Dataset extract below:

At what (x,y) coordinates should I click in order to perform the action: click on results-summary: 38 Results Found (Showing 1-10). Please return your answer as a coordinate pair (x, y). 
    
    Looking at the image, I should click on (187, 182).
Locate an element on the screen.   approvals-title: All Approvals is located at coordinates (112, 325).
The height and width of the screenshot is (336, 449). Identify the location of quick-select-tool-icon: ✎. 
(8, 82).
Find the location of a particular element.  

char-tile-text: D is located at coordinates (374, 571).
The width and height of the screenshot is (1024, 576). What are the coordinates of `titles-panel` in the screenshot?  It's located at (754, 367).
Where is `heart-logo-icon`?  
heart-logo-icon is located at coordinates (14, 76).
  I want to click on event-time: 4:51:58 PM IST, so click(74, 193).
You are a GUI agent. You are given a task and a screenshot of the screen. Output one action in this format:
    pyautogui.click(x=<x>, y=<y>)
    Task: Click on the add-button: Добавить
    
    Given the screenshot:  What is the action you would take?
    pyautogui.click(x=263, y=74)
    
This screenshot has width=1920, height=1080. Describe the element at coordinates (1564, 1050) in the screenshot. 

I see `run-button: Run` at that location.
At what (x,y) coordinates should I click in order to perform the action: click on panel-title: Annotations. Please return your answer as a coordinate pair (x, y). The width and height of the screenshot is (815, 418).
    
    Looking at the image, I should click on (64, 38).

End of Dataset extract.

Instructions to follow →
Switch "screenshot" to "screen capture" throughout these lines and leave everything else as it is.

Solution →
At what (x,y) coordinates should I click in order to perform the action: click on results-summary: 38 Results Found (Showing 1-10). Please return your answer as a coordinate pair (x, y). 
    
    Looking at the image, I should click on (187, 182).
Locate an element on the screen.   approvals-title: All Approvals is located at coordinates (112, 325).
The height and width of the screen capture is (336, 449). Identify the location of quick-select-tool-icon: ✎. 
(8, 82).
Find the location of a particular element.  

char-tile-text: D is located at coordinates (374, 571).
The width and height of the screen capture is (1024, 576). What are the coordinates of `titles-panel` in the screen capture?  It's located at (754, 367).
Where is `heart-logo-icon`?  
heart-logo-icon is located at coordinates (14, 76).
  I want to click on event-time: 4:51:58 PM IST, so click(74, 193).
You are a GUI agent. You are given a task and a screen capture of the screen. Output one action in this format:
    pyautogui.click(x=<x>, y=<y>)
    Task: Click on the add-button: Добавить
    
    Given the screen capture:  What is the action you would take?
    pyautogui.click(x=263, y=74)
    
This screen capture has width=1920, height=1080. Describe the element at coordinates (1564, 1050) in the screen capture. 

I see `run-button: Run` at that location.
At what (x,y) coordinates should I click in order to perform the action: click on panel-title: Annotations. Please return your answer as a coordinate pair (x, y). The width and height of the screen capture is (815, 418).
    
    Looking at the image, I should click on (64, 38).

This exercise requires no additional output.